Ryszard Kapuscinski nous dévoile la ferveur qui s'empare du Ghana à chaque apparition de Nkrumah Kwame, les espoirs brisés suite à l'assassinat de Lumumba, le vent de révolte qui souffle sur Morogoro, où le nom de Nasser ouvre encore les portes.

Alternant entre anecdotes quotidiennes de ses errances sur place et analyses plus fouillées des grands conflits du XXe siècle, le reporter étonne toujours par la pertinence de ses propos : sa description repoussante d'une Afrique du Sud ouvertement raciste et de la mission civilisatrice qu'anime les Afrikaners pour occuper les terres d'un royaume qu'ils estiment leur appartenir de droit divin est particulièrement frappante ; tout comme ses quelques chapitres sur l'Algérie, où il s'attarde sur le coup d'État de Boumediene, tout en donnant un point de vue plus "neutre" que ce dont on a l'habitude.

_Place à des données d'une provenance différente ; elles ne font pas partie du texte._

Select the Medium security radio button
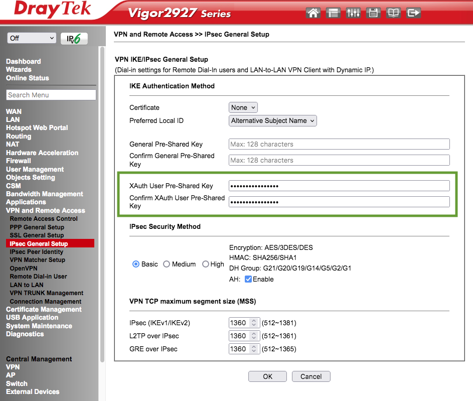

Ces voyages aux prémices de conflits oubliés qui pèsent toujours sur la géopolitique actuelle n'en finissent pas de me passionner : le Nigeria tremble déjà sous les conflits ethniques entre Yoruba, Ibo et Haoussa et l'intégrisme évangélique ; le Salvador et le Honduras se déchirent sur fond du cocktail densité-pauvreté...Mais le chapitre qui m'aura le plus émue reste cependant celui sur Chypre, plus proche de nous, où l'agression turque hautement politisée et que l'on a tendance à oublier, rappelle que l'intervention de pays extérieurs au secours d'une communauté proche qui n'avait cependant rien demandé était déjà d'actualité une cinquantaine d'années auparavant.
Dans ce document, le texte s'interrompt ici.